I now realize it's not actually a limit because of memory. The script returns a result, I just don't know why it doesn't let you do it in the combinations block.
which is just under a million items, took about a second on my not-that-fast computer so I may be misremembering. (I was trying to experiment to see if I'm right about "uninterruptable," but it ran too fast for me to get to the stop sign or even to click the block again!) But in any case, yes, I think this is the only primitive that takes exponential time and space in the size of the inputs, which made Jens nervous; newbies should feel safe playing with blocks to figure out what they do.
Maybe we should have a context menu option to let it run unbounded, I dunno. One more thing to discuss for the next release.
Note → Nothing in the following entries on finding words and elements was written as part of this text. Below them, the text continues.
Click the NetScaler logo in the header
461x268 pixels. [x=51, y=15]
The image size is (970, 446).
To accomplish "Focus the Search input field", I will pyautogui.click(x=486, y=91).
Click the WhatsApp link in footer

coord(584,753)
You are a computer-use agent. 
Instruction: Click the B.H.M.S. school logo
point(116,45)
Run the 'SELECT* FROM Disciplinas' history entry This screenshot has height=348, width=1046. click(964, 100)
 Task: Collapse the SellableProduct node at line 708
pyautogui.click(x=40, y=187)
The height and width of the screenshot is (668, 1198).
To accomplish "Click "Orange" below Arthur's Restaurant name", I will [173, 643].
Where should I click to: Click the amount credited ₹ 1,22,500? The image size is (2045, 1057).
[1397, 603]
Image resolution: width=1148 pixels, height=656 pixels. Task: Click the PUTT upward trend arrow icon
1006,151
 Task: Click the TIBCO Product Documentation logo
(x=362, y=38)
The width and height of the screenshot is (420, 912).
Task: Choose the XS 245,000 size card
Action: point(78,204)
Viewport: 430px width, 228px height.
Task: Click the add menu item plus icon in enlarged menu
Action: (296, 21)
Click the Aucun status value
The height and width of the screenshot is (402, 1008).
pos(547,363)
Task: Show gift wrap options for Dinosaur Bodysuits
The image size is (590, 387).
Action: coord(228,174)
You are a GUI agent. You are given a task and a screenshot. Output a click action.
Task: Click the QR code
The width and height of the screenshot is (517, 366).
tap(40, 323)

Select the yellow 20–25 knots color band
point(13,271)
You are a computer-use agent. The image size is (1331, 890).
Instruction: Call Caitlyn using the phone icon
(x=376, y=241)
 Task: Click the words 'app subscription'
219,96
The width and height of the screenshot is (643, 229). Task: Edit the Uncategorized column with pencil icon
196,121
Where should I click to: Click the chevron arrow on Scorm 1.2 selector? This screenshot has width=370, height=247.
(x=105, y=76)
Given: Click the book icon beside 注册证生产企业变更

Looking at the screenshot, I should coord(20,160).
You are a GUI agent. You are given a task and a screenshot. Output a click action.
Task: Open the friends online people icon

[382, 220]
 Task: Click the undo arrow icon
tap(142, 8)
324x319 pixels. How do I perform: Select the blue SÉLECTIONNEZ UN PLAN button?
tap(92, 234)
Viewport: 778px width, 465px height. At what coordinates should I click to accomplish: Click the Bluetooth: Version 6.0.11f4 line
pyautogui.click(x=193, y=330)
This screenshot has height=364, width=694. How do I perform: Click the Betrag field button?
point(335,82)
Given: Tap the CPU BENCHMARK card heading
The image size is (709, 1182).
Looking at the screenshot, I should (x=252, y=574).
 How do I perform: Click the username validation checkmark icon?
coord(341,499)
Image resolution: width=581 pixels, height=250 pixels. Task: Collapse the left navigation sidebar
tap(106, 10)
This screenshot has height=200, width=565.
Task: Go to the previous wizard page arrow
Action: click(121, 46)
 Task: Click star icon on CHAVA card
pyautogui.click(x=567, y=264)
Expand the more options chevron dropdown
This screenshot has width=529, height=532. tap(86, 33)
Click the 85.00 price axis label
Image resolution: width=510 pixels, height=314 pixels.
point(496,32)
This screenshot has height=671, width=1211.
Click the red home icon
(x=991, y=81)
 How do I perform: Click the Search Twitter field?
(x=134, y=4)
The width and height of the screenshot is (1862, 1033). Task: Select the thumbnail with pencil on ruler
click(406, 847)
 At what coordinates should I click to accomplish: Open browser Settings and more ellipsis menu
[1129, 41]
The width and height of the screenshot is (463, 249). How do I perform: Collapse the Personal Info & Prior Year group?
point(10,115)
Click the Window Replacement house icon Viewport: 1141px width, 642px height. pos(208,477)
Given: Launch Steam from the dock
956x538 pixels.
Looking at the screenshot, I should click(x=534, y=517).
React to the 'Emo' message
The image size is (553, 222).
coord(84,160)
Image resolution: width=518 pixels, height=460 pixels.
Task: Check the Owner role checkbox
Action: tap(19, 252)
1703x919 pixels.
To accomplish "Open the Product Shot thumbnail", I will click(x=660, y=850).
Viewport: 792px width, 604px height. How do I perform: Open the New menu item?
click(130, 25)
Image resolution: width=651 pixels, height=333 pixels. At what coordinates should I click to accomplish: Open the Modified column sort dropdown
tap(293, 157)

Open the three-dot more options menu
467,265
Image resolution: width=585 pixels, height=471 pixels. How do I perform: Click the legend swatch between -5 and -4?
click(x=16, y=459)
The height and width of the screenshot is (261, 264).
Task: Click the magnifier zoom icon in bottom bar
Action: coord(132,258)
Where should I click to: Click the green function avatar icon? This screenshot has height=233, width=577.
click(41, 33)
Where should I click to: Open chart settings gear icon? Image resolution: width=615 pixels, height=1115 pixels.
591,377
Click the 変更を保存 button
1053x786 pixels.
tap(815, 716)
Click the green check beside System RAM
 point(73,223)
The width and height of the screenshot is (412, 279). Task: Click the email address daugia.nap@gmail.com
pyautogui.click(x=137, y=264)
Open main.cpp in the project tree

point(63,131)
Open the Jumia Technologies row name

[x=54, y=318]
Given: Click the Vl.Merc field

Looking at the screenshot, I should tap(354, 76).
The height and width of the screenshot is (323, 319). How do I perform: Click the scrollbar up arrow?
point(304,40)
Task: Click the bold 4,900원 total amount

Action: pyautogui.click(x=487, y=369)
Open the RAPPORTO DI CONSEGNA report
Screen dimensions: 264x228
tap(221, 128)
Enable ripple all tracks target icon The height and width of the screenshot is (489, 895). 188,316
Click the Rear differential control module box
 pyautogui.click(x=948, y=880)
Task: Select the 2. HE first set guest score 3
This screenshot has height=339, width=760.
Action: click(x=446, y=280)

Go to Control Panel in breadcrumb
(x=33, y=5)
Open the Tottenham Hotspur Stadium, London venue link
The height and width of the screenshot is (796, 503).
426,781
... of course, if you want an interruptable and unbounded version you can and should write it yourself, like this definition by @bh , one of the most beautiful things on Earth (don't y'all agree?):
I totally agree with @jens , this is amazing @bh, the optimized version is lightning fast. Beautiful implementation. Is this the same official version used in the current snap?
Now, I made a tail recursive version of combinations by using a helper function. Originally it's performance is terrible - this is surprising, the reason is I am using append, I examined the code, found out the entire sequence would be reversed if I used the adding item in front of list block. But a quick reverse of the input list order before calling the helper function fixed that.
I really appreciate this experiment, as it helps to understand the performance hit using append versus item in front of list block.
After the fix, I compared your version speed against mine, there is virtually no noticeable differences.